Baubranche
Heidelcement steckt in der Klemme

Die mehrheitlich zur Merckle-Gruppe gehörende Baustoffkonzern Heidelberg Cement muss seine Finanzierung neu ordnen. Das Unternehmen versucht nun in Verhandlungen mit seinen mehr als 40 Gläubigerbanken, die Laufzeiten seiner Verbindlichkeiten zu verlängern.

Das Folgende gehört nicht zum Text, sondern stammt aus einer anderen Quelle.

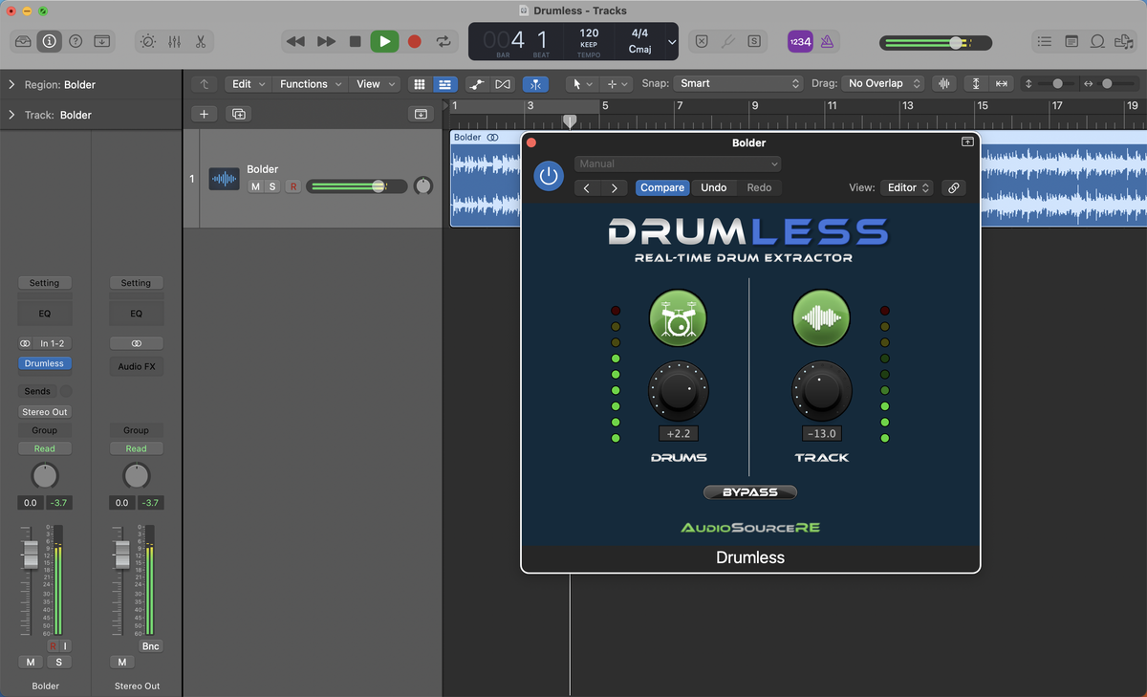1147x697 pixels.
Task: Click the green drums icon in Drumless
Action: point(678,317)
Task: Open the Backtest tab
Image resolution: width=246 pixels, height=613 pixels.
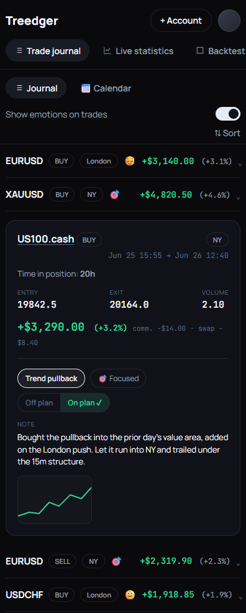Action: coord(221,51)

FRANKFURT/STUTTGART. Geplant sind nach Angaben von Heidelcement ferner eine Stärkung des Eigenkapitals und der Verkauf von Randaktivitäten. Ähnlich wie zuvor schon Merckle, stehen damit auch Heidelcement-Chef Bernd Scheifele sehr schwierige Verhandlungen bevor. Von netto 12,3 Mrd. Euro Finanzschulden werden 900 Mio Euro in diesem Jahr und mehr als fünf Mrd. Euro 2010 fällig. Angesichts rückläufiger Cash-Flows ist der Konzern zudem in akuter Gefahr, seine Kreditbedingungen zu verletzen. Eine Refinanzierung über den Kapitalmarkt gilt angesichts der aktuellen Finanzmarktsituation zudem als nahezu ausgeschlossen.

Kreditexperten gehen daher davon aus, dass die Banken dem Unternehmen Zinsaufschläge von mehreren Hundert Basispunkten abverlangen werden. "Die Zinslast für den Konzern wird damit deutlich steigen", schätzt Kreditanalyst Jochen Schlachter von Unicredit. Die Aussicht auf höhere Finanzierungskosten und eine Kapitalerhöhung bescherte der Heidelberg Cement-Aktie gestern einen Kursverlust von zeitweise mehr als 14 Prozent.

Auf Bankenseite werden sich überwiegend die gleichen Adressen wieder treffen, die schon bei Merckle am Tisch saßen, darunter RBS, Deutsche Bank, Commerzbank und LBBW. Völlig unklar bleibt dagegen, wer eine Kapitalerhöhung zeichnen könnte. Die Firmengruppe des verstorbenen Adolf Merckle, die knapp 80 Prozent der Anteile hält, scheidet als Kapitalgeber aus. Sie hatte Anfang des Jahres nur mit Müh und Not einen Überbrückungskredit erhalten und soll zerschlagen werden. Nach Informationen aus Finanzkreisen planen die Banken dabei, Merckles Anteile an Heidelcement in einer Art Treuhandgesellschaft zu bündeln und später zu verkaufen.